Please complete the following tasks after you have installed Specops Password Policy:

  1. Reboot your domain controllers if you have not already done so.
  2. Open the Password Policy Domain Administration app (located in Start > Specops Software > Password Policy Domain Administration)
  3. Click Import license file....
  4. Browse to the location where your license file is stored, select the file and click Open.
  5. If you are using Specops Password Policy with the Breached Password Protection add-on, you will also need to register the Arbiter(s) from the Domain Administration tool:
    1. From the Domain Administration tool, select Breached Password Protection, and click Register new Arbiter.

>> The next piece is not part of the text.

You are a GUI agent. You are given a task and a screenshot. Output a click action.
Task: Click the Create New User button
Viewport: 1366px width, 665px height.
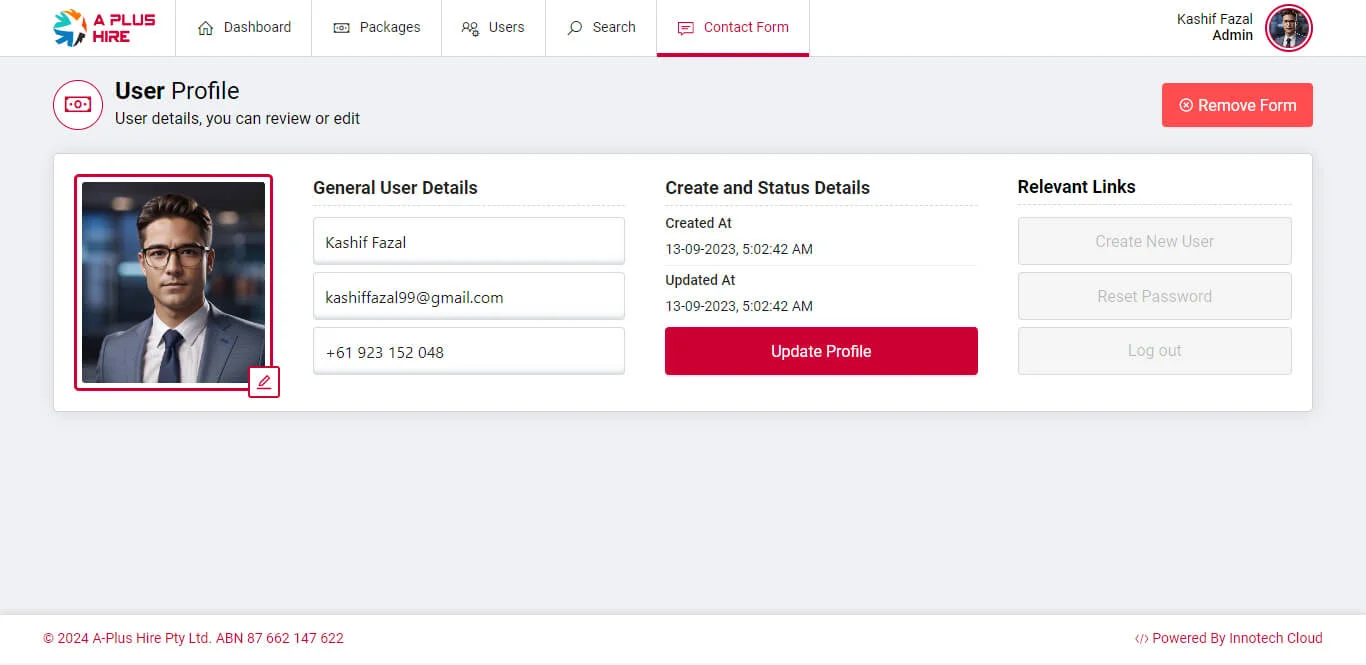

    2. Select, or type the name of your Arbiter computer, and click OK. The Arbiter computer is now added to the table containing all Specops Password Arbiters.
      NOTE
      You can also search for your Arbiter computer by clicking the Advanced button and then Find now.
    3. Click the Import API key button and paste the API key you received from Specops in the text field that comes up. Click OK. A green checkmark should appear in the API key column in the table.
      NOTE
      Paste only the actual API key in the text field, excluding any comments that may be present.
    4. Click Test cloud connection to test the connection.
    5. NOTE
      You will receive an error prompting you to enter a valid license key once installation is complete.
  6. Verify that the appropriate Group Policy Objects are linked to the OUs containing the correct managed users.
  7. Configure your built-in domain password policy to the lowest settings you wish to use in your Specops Password Policies.
    NOTE
    This will allow the Client to display the Specops Password Policy rules when a user fails to meet the policy criteria when changing their password. If you do not configure your built-in domain password policy to the lowest setting, the built-in password policy rules will appear.